◆ Tarea 1: Según la entrevista sobre las inmatriculaciones, ¿en qué año se convierte en propiedad la simple posesión?
◆ Tarea 2: Por favor, copia de la entrevista sobre las inmatriculaciones el fragmento que va desde "Pero en 1944" hasta "esa misma consideración.", incluidas ambas partes.

◆ Texto de lectura:
◆ ◆ ◆ ◆ ◆ ◆ ◆

Pero en 1944 desaparece la simple posesión en el Registro y en 1946 se convierte en propiedad como si se tratara del milagro del pan y de los peces. Ahí radica la clave del escándalo. Sin embargo, para que quede claro, en ningún caso podía inscribir bienes públicos, ni tampoco los templos de culto que históricamente tenían esa misma consideración.
—Otro momento significativo aconteció en 1998, ya que siendo Aznar presidente del Gobierno se aprueba una reforma de la Ley Hipotecaría, de modo que también los templos dedicados al culto podrían ser inmatriculados.
—En verdad, fue a través de un simple reglamento. Y aunque sorprenda a primera vista, la reforma tenía su razón de ser porque no todos los templos de culto tienen la condición de dominio público. La prohibición era inconstitucional. El problema era otro: que también era inconstitucional el mecanismo de acceso al registro por certificación eclesiástica y nadie hizo nada al respecto.
Para entender bien lo ocurrido debemos tener claro que, a diferencia de la Segunda República, tras la restauración democrática no se reguló la naturaleza pública de los bienes de culto de extraordinario valor cultural e histórico. Hablamos del mayor escándalo inmobiliario de la historia no solo porque se hayan registrado 35.000 bienes de toda índole desde 1998, como si el culpable fuera Aznar, sino de la apropiación del 80 por ciento de nuestro patrimonio histórico desde 1946, siendo culpables todos los gobiernos democráticos que no hicieron y siguen sin hacer nada al respecto.
—Puesto que extiendes la responsabilidad más allá de un presidente determinado, te pregunto: ¿Qué postura tuvo la oposición en aquellos momentos ante este cambio tan importante?
—Ninguna. Con sinceridad, nadie tenía un conocimiento real de lo que estaba pasando. Hay que pensar que estas inmatriculaciones se practicaban con total opacidad, de espaldas a las administraciones y a la ciudadanía. Nadie podía imaginar que la jerarquía católica podía haber inmatriculado miles de bienes a su nombre, incluso templos de culto mientras existía la prohibición. A pesar de ello, la irresponsabilidad política fue imperdonable, porque, ¿tampoco a nadie se le pasó por la cabeza con qué normas inscribirían los templos de culto?
—¿Cómo es posible que a los obispos se les pueda considerar fedatarios, o funcionarios públicos, al mismo nivel que los notarios?
—Es que no es posible. Lo fue durante el franquismo porque hablamos de un Estado confesional donde Iglesia y Estado eran hermanas siamesas. Pero, tras la entrada en vigor de la Constitución de 1978, esa norma queda derogada por inconstitucionalidad sobrevenida, ya que la Iglesia no es Administración ni los obispos son funcionarios públicos. Choca frontalmente contra el principio de aconfesionalidad del Estado.
El Tribunal Constitucional se pronunció sobre un caso idéntico derogando un artículo de la antigua Ley de Arrendamientos Urbanos. Lo que resulta inconcebible es que el Tribunal Europeo de los Derechos Humanos se eche las manos a la cabeza porque ningún Gobierno ni juez se hayan atrevido a pronunciarse todavía sobre la nulidad de todas las inmatriculaciones realizadas a su amparo.

◆ ◆ ◆ ◆ ◆ ◆ ◆

◆ Material mostrado:
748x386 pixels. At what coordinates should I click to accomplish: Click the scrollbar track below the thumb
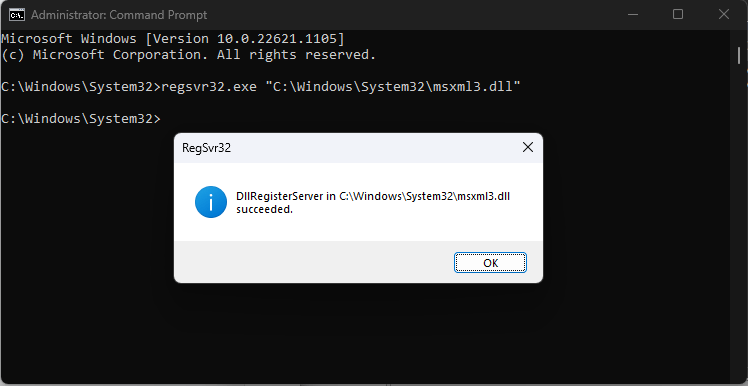pyautogui.click(x=738, y=215)
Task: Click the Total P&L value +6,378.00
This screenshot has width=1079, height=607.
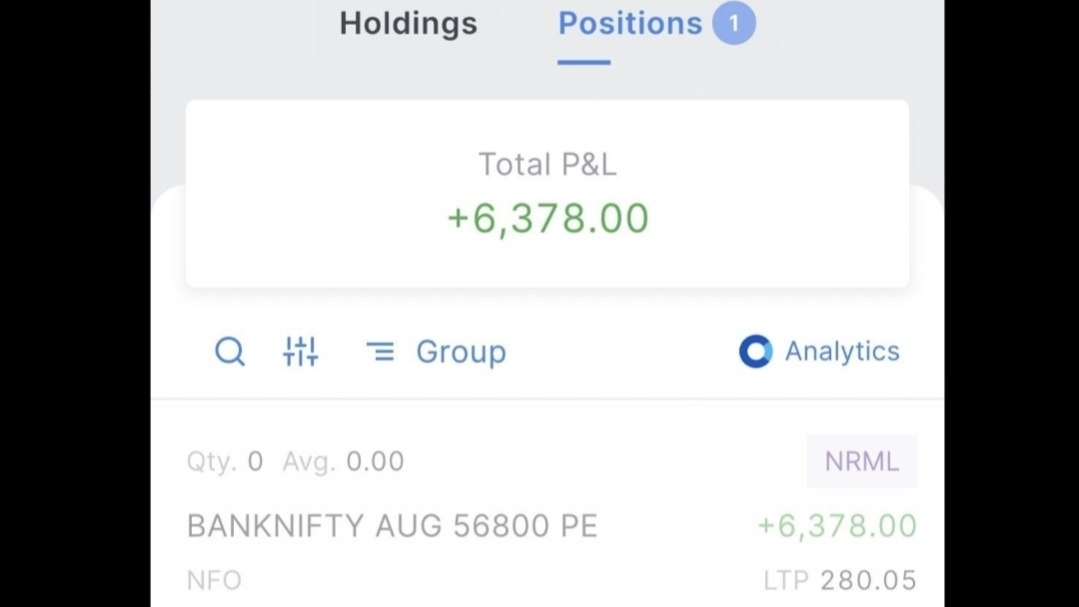Action: (x=547, y=218)
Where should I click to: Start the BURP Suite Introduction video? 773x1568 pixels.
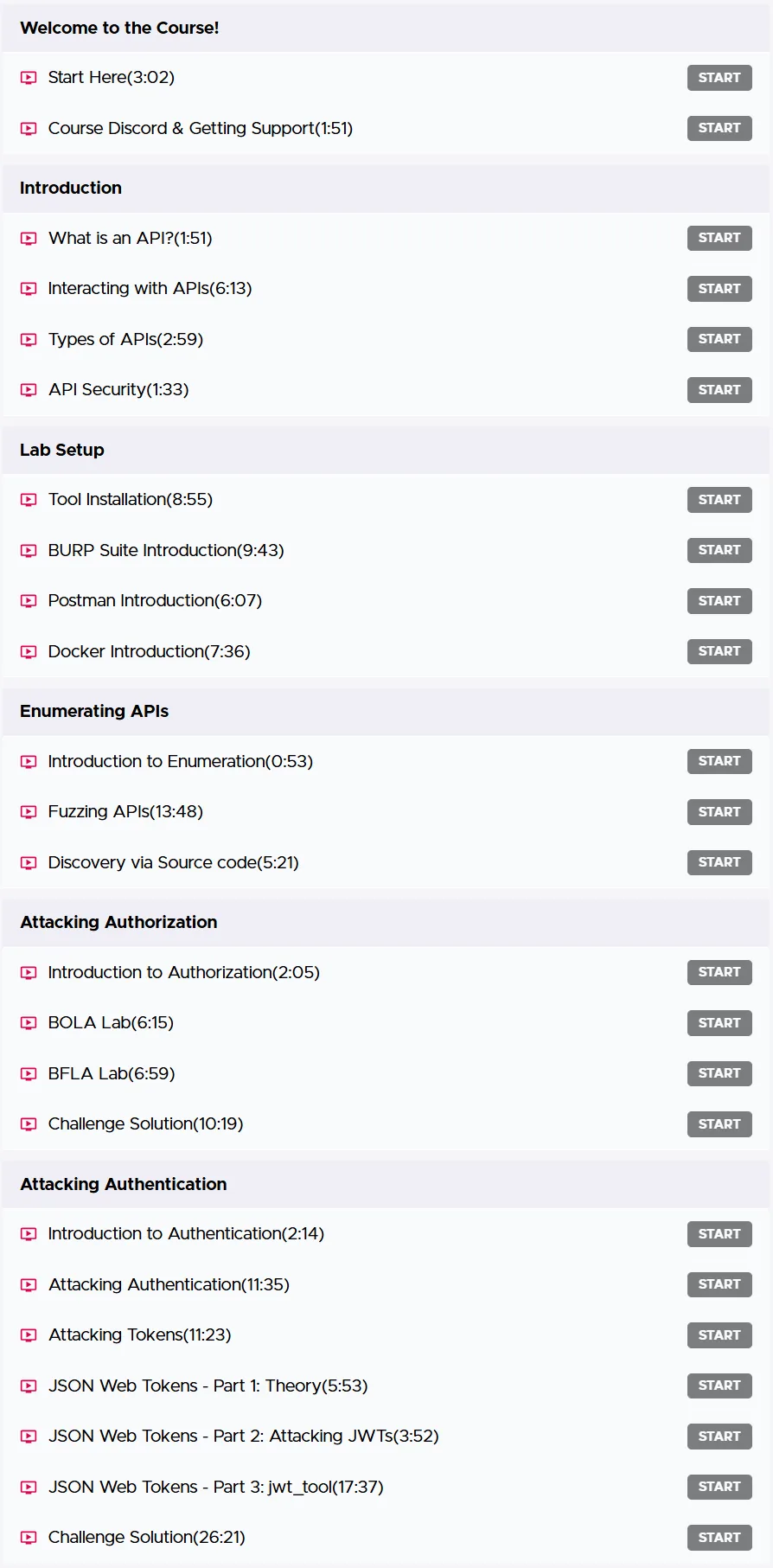(719, 550)
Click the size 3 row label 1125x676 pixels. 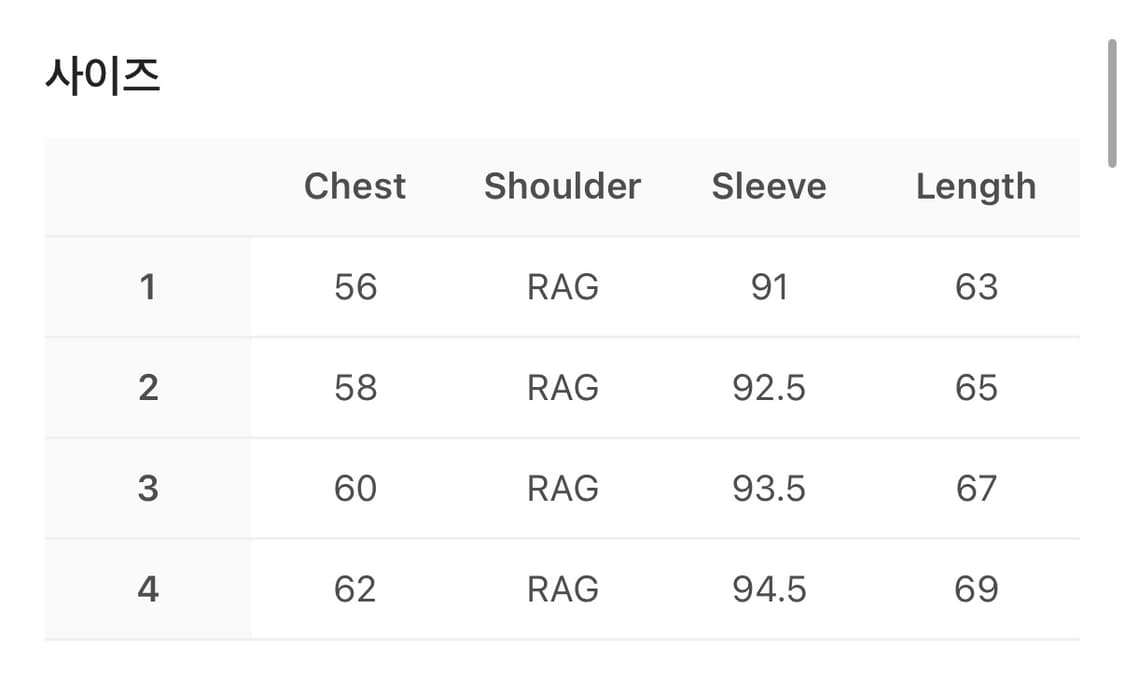pos(148,489)
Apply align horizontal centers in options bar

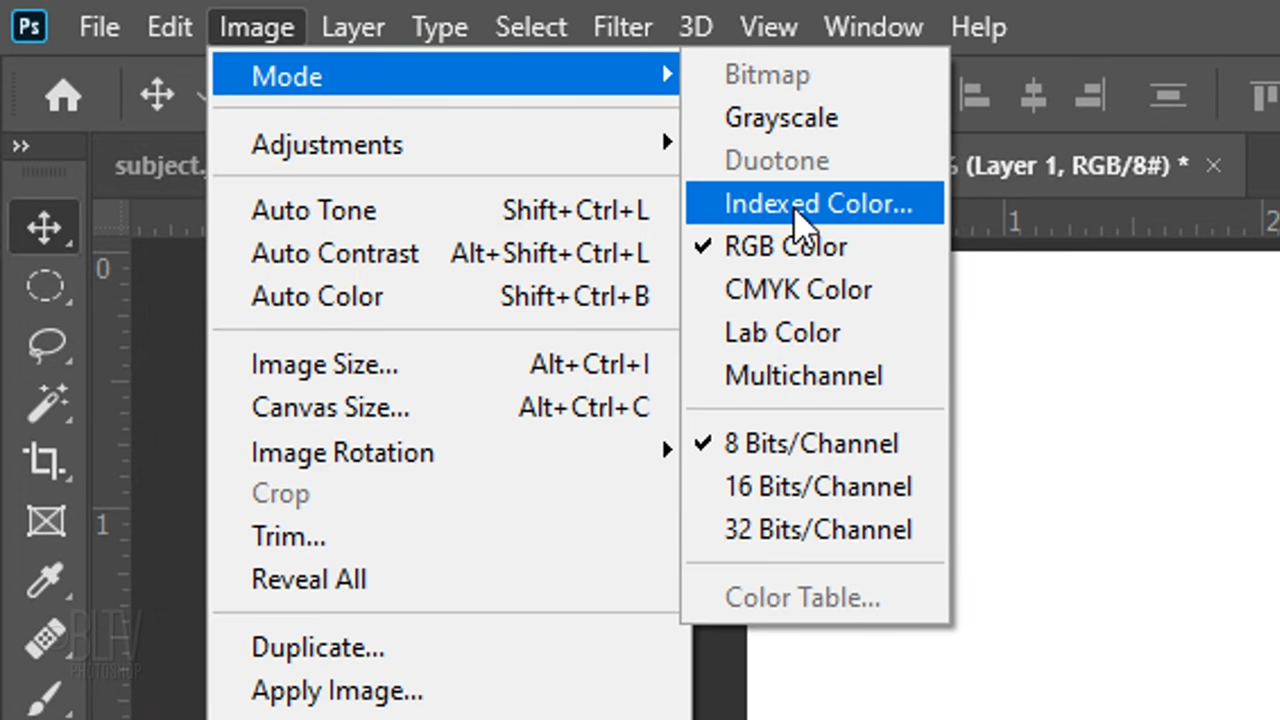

◆ ◆ ◆ ◆ ◆ ◆ ◆

◆ Respuesta 1: En 1946.

◆ Respuesta 2:
Pero en 1944 desaparece la simple posesión en el Registro y en 1946 se convierte en propiedad como si se tratara del milagro del pan y de los peces. Ahí radica la clave del escándalo. Sin embargo, para que quede claro, en ningún caso podía inscribir bienes públicos, ni tampoco los templos de culto que históricamente tenían esa misma consideración.